The one man responsible for bringing disrepute to it is Narayanaswamy Srinivasan. For once, his chief astrologer seems to have failed to give him the right advice.

The developments have also shown that the board bigwigs are clay-footed. Like rats, the senior officials have started abandoning the sinking ship unless their statements distancing themselves is also a Srinivasan ploy to mislead the Supreme Court.

Things would not have come to this pass had the board members forced Srinivasan to quit the moment his son-in-law’s name cropped up in the betting and spot-fixing case the Mumbai police unearthed during the sixth edition of the Indian Premer League last year.

It was elementary that Gurunath Meiyappan was no toddler to be going round the cricket world holding his father-in-law’s finger.

The problem with the board members is that they think they are there forever and only the office-bearers are shuffled around among themselves, whoever is the president.

Srinivasan has a large retinue of legal brains and a look at the legal expenses incurred by the board will give one an idea how the board revels in litigation.

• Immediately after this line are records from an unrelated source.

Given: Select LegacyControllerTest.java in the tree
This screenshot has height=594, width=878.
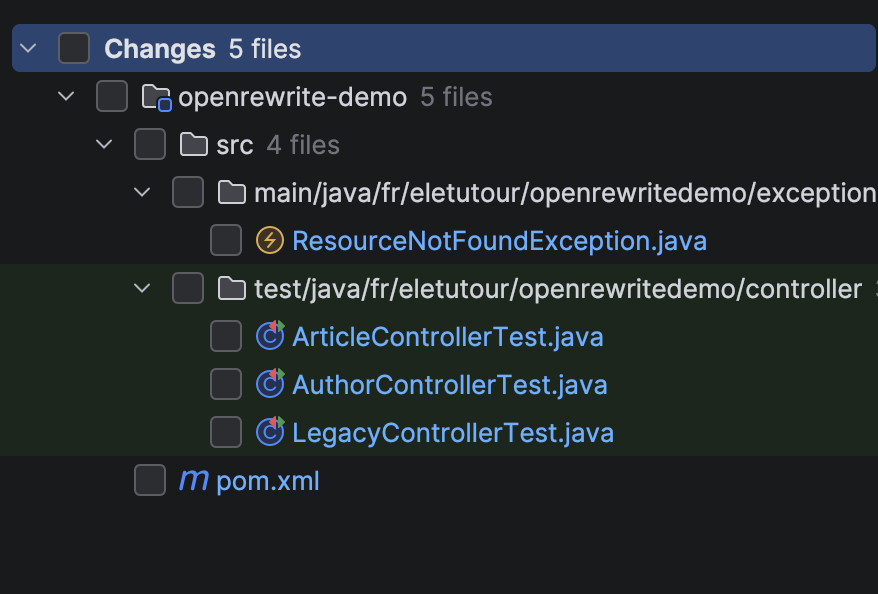Looking at the screenshot, I should pyautogui.click(x=452, y=433).
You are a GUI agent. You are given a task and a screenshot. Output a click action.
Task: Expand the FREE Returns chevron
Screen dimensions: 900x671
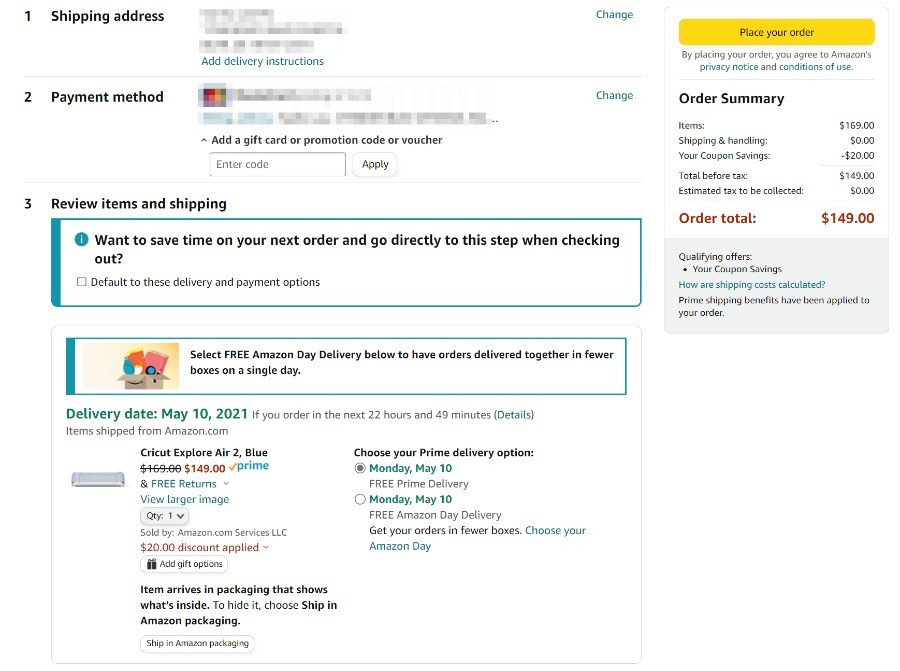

It is perennially fighting cases.

He is also rattled by the reported discomfiture of India skipper Mahendra Singh Dhoni for finding his name being dragged into the controversy after Harish Salve, the counsel for the Bihar Cricket Association, accused him of giving false statements to the Justice Mukul Mudgal Probe Committee on Meiyappan’s role in the Chennai Super Kings.

Dhoni wants to sever all his ties with Srinivasan, his team Chennai Super Kings and his company India Cements where he is a vice president.

The board had either tyrants as presidents who thought they will rule forever or they happen to be someone like the late Raj Singh Dungarpur or non-descript docile A.C. Muthiah, who was denied a third year as chief by a scheming Jagmohan Dalmiya.

Both the kinds suited the careerist officials of the state associations who are happy minding their fiefdoms hanging on to the coat tails of politicians who get high in the company of status symbols Gavaskars, Kapil Devs, Tendulkars and Dhonis.

At the bottom line, is Gavaskar really the ideal man to head the board? After all, he is someone who has constantly defied its authority as a player and captain. When it was pointed out to him that he should not write his syndicated column as a player/captain, he was quick to point out at a team meeting that he cannot stop thinking of money and if he does he would stagnate in life.

Poor Dilip Vengsarkar was fined for the same offence, writing a column as captain and lost his job. Surprisingly, the board never showed courage to even admonish him let alone punish him.

Gavaskar is also the man who excused himself from becoming the coach of the Indian team after briefly holding the baby when Ajit Wadekar was suddenly stricken by an heart ailment in Sharjah.

He was the longest serving chairman of the International Cricket Council (ICC) Cricket Committee and after eight years he quit, saying his position is incompatible with his media commitments!

Gavaskar has once again made it clear that he would weigh his commitments with the role he has to play as interim board chief. Unfortunately, the board job only entitles him to perks – not the fat salary he now draws as a board-employed TV expert.

His track record does not mean that the court has erred or that he is not qualified to head the board as stop-gap arrangement. One may not agree with some of his calculated assertions, for instance his calling for the sack of coach Duncan Fletcher, giving him a poor rating, but his credentials to head the board are not in question.

Gavaskar, as interim board chief, has the advantage of knowing something about the Indian Premier League (IPL) as he was a member of its Governing Council, getting paid for his services.

He was a votary of the IPL and all its strapping, perhaps, because he has never criticised any of its unsavoury offshoots. The question is will he effect large-scale changes, taking Justice Mukul Mudgal Committee’s recommendations?

Come to think of it, why didn’t the court think of Mudgal as interim chief. He now knows about all the ills of the cricketing extravaganza, having probed them.